(Stated task) Copy the records verbatim from the line containing "Task: Click the browser back arrow button" through the line containing "(x=92, y=219)", including both of those lines.

──────────────────────────────

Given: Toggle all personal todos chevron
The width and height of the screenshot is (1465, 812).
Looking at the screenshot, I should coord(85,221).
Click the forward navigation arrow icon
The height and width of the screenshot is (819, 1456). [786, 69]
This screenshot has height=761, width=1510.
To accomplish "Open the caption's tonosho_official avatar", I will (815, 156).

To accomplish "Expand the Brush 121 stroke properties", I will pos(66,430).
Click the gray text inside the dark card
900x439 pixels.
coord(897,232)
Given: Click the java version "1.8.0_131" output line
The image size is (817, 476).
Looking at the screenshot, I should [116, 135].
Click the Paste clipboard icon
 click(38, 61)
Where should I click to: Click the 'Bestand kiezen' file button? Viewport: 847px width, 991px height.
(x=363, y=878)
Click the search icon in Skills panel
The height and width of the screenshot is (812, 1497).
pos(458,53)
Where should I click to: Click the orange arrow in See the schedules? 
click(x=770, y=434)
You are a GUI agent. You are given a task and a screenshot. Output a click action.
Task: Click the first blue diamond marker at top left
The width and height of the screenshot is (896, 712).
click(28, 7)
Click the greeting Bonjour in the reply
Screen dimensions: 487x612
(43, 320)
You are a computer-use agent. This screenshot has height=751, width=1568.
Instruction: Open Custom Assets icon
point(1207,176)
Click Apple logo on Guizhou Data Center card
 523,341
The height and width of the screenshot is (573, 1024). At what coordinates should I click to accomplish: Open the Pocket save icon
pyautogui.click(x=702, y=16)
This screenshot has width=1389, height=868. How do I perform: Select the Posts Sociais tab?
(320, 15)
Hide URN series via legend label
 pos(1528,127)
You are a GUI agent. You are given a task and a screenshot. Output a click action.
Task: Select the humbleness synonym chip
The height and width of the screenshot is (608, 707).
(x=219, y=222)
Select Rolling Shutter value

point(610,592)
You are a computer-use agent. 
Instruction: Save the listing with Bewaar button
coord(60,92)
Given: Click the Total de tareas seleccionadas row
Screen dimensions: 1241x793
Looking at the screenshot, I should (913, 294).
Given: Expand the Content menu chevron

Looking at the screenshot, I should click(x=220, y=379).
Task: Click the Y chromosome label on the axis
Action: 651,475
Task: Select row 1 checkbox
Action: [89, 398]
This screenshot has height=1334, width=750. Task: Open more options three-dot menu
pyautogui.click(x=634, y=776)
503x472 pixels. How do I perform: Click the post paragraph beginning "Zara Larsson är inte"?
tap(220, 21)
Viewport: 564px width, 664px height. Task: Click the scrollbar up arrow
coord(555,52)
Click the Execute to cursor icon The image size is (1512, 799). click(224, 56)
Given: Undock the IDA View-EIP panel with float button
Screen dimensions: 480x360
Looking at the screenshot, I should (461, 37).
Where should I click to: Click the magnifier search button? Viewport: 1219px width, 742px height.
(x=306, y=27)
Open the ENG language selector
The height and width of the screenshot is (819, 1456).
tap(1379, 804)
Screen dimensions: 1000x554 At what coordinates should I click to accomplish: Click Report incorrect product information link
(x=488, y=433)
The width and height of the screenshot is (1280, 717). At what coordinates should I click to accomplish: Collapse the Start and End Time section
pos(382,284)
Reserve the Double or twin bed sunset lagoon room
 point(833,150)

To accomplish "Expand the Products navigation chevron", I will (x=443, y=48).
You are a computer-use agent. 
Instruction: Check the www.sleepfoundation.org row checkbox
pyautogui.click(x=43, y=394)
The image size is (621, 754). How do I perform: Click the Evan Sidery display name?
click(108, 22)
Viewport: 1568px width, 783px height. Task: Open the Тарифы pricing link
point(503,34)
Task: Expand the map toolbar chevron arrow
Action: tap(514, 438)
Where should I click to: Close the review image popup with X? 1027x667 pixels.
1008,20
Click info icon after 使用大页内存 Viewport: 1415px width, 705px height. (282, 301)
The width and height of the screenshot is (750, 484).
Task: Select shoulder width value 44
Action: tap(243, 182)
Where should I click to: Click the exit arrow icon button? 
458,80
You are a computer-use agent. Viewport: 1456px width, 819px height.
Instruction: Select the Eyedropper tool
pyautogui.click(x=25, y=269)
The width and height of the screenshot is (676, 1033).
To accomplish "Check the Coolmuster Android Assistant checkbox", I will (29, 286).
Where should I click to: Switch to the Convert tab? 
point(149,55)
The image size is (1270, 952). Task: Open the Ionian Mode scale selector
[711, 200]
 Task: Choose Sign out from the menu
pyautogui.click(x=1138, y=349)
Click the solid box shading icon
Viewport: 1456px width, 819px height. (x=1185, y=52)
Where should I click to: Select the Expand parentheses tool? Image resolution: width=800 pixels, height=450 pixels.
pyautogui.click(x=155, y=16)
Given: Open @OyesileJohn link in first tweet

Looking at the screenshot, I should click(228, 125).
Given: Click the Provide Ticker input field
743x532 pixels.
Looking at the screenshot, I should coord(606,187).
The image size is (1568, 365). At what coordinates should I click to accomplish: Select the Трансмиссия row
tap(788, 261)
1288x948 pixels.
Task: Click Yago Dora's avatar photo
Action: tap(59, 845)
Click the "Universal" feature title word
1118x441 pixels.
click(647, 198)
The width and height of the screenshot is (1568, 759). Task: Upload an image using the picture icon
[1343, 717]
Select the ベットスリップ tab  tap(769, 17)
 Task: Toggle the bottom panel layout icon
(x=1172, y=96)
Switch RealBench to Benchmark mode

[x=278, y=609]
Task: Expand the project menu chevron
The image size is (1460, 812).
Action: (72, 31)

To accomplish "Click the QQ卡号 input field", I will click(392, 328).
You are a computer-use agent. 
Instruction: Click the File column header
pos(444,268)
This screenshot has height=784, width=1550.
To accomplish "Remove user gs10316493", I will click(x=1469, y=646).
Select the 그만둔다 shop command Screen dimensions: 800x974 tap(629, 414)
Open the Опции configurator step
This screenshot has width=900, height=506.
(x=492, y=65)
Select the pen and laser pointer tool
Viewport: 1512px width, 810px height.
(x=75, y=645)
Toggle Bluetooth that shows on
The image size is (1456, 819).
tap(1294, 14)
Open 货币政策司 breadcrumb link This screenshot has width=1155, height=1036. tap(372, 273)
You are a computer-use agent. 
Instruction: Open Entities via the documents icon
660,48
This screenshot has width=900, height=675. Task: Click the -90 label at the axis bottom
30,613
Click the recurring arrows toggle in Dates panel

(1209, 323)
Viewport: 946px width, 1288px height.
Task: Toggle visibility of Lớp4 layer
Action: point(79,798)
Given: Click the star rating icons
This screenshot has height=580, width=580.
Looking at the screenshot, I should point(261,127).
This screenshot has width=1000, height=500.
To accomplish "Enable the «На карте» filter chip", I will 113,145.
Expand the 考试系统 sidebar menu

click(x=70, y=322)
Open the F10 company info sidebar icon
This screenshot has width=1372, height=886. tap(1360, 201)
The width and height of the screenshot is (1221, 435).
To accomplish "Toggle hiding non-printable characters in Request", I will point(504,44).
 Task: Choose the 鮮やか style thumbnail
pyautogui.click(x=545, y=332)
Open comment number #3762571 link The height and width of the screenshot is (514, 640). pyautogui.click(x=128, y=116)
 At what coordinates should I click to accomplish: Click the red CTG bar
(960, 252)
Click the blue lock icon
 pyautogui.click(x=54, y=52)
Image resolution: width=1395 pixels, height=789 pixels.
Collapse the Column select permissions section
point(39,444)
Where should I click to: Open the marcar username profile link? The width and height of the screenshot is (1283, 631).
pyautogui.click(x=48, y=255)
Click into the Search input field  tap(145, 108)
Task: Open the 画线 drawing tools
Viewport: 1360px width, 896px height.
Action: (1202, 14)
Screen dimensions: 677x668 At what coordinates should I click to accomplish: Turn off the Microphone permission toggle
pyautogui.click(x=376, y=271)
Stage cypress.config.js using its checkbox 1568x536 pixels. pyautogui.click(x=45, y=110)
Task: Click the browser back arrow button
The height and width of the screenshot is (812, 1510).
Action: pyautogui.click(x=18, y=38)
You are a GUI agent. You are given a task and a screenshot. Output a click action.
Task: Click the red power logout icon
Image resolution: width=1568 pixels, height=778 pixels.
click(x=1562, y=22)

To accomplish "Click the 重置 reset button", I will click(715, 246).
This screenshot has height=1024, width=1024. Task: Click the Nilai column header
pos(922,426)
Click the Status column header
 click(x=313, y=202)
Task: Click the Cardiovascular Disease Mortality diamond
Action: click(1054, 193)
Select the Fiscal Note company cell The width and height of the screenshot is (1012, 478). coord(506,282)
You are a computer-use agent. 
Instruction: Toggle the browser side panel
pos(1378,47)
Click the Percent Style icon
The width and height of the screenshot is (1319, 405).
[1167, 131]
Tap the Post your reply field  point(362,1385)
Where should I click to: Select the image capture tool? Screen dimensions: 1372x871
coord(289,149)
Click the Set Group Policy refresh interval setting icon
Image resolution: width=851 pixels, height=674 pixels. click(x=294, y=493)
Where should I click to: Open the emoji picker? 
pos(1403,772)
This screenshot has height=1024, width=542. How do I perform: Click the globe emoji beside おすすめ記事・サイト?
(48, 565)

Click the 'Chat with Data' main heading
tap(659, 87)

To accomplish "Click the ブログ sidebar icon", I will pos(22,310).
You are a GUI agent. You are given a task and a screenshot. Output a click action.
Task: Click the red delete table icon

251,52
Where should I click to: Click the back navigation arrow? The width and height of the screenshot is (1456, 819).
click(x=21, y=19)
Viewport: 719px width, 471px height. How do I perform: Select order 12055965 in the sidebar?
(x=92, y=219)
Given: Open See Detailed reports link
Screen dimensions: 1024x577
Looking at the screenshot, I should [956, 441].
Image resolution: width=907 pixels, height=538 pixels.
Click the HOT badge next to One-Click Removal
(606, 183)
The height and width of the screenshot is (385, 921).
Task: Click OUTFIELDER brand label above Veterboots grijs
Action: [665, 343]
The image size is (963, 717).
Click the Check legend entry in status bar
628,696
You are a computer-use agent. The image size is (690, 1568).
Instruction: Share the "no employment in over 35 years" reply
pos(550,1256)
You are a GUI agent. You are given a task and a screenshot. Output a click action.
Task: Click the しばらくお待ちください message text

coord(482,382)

──────────────────────────────

(Output of the exercise)
Task: Click the browser back arrow button
The height and width of the screenshot is (812, 1510).
Action: pyautogui.click(x=18, y=38)
You are a GUI agent. You are given a task and a screenshot. Output a click action.
Task: Click the red power logout icon
Image resolution: width=1568 pixels, height=778 pixels.
click(x=1562, y=22)

To accomplish "Click the 重置 reset button", I will click(715, 246).
This screenshot has height=1024, width=1024. Task: Click the Nilai column header
pos(922,426)
Click the Status column header
 click(x=313, y=202)
Task: Click the Cardiovascular Disease Mortality diamond
Action: click(1054, 193)
Select the Fiscal Note company cell The width and height of the screenshot is (1012, 478). coord(506,282)
You are a computer-use agent. 
Instruction: Toggle the browser side panel
pos(1378,47)
Click the Percent Style icon
The width and height of the screenshot is (1319, 405).
[1167, 131]
Tap the Post your reply field  point(362,1385)
Where should I click to: Select the image capture tool? Screen dimensions: 1372x871
coord(289,149)
Click the Set Group Policy refresh interval setting icon
Image resolution: width=851 pixels, height=674 pixels. click(x=294, y=493)
Where should I click to: Open the emoji picker? 
pos(1403,772)
This screenshot has height=1024, width=542. How do I perform: Click the globe emoji beside おすすめ記事・サイト?
(48, 565)

Click the 'Chat with Data' main heading
tap(659, 87)

To accomplish "Click the ブログ sidebar icon", I will pos(22,310).
You are a GUI agent. You are given a task and a screenshot. Output a click action.
Task: Click the red delete table icon

251,52
Where should I click to: Click the back navigation arrow? The width and height of the screenshot is (1456, 819).
click(x=21, y=19)
Viewport: 719px width, 471px height. How do I perform: Select order 12055965 in the sidebar?
(x=92, y=219)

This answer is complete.